A troubled teen and the complex world of managed care

August 1, 2011

This is a true story, but the names and a few minor details have been changed in deference to HIPAA. I first met Bobby in 2002, when he was 8. His quality of life had been marred by severe eczema since infancy, but things got worse when he was diagnosed with asthma at age 6 and insulin-dependent diabetes a year later.

Key Points

This is a true story, but the names and a few minor details have been changed in deference to HIPAA.

I first met Bobby in 2002, when he was 8. His quality of life had been marred by severe eczema since infancy, but things got worse when he was diagnosed with asthma at age 6 and insulin-dependent diabetes a year later.
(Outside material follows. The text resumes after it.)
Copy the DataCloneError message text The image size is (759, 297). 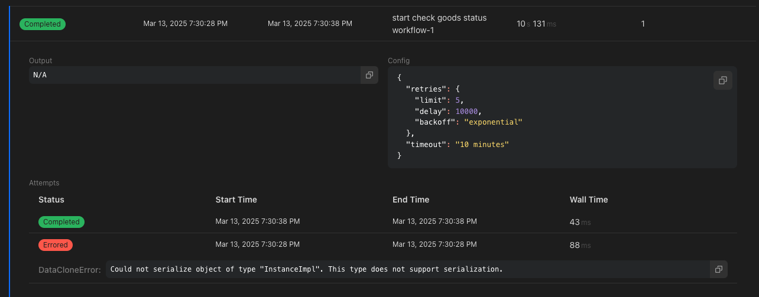[x=718, y=269]
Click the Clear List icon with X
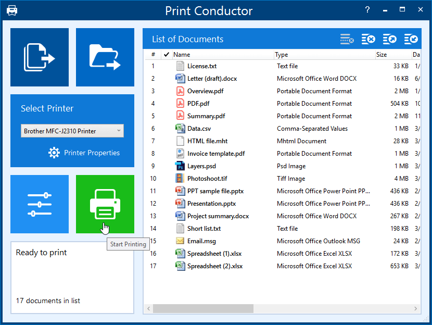 369,39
Multiple courses of prednisone for his skin and breathing only complicated the situation. Luckily, his father was a union factory worker with excellent medical insurance.

Continuing troubles

During the next year, I did my best to traverse the nonevidence-based, expensive waters of treating a child with severe eczema. In Bobby's case, the problem was all the more complicated by his comorbidities.

Despite my high hopes, Bobby was one of the first kids who demonstrated that eczema worsens on etanercept (Enbrel, Amgen-Pfizer). A short time later, he developed the bald patches of alopecia areata, which quickly coalesced to totalis.

At that point, I was participating in a clinical trial of efalizumab (formerly Raptiva) for alopecia areata, and Bobby's father's insurance approved off-label use of the biologic, which changed Bobby's life. His skin cleared, his hair grew back and his asthma subsided.

For two years, Bobby was able to focus on taking care of his diabetes and being an otherwise-normal kid. I saw him every six months. It was a miracle. I published Bobby's case, with the happy ending, in the Archives of Dermatology. Not long after, however, the pediatric hematologist at my hospital called to say Bobby had developed autoimmune thrombocytopenia.

Of course, we had to stop the Raptiva, but the monthly IVIG infusions he received to restore his platelet count compounded his skin disease. Meanwhile, his asthma kicked in.

At that time, Bobby's father's excellent union health insurance was willing to cover the cost of bimonthly omalizumab (Xolair, Genentech-Novartis) injections, which he got from a private allergist. Whether it was the lingering effects of IVIG or the Xolair or both, Bobby won another year of eczema relief and alopecia areata remission.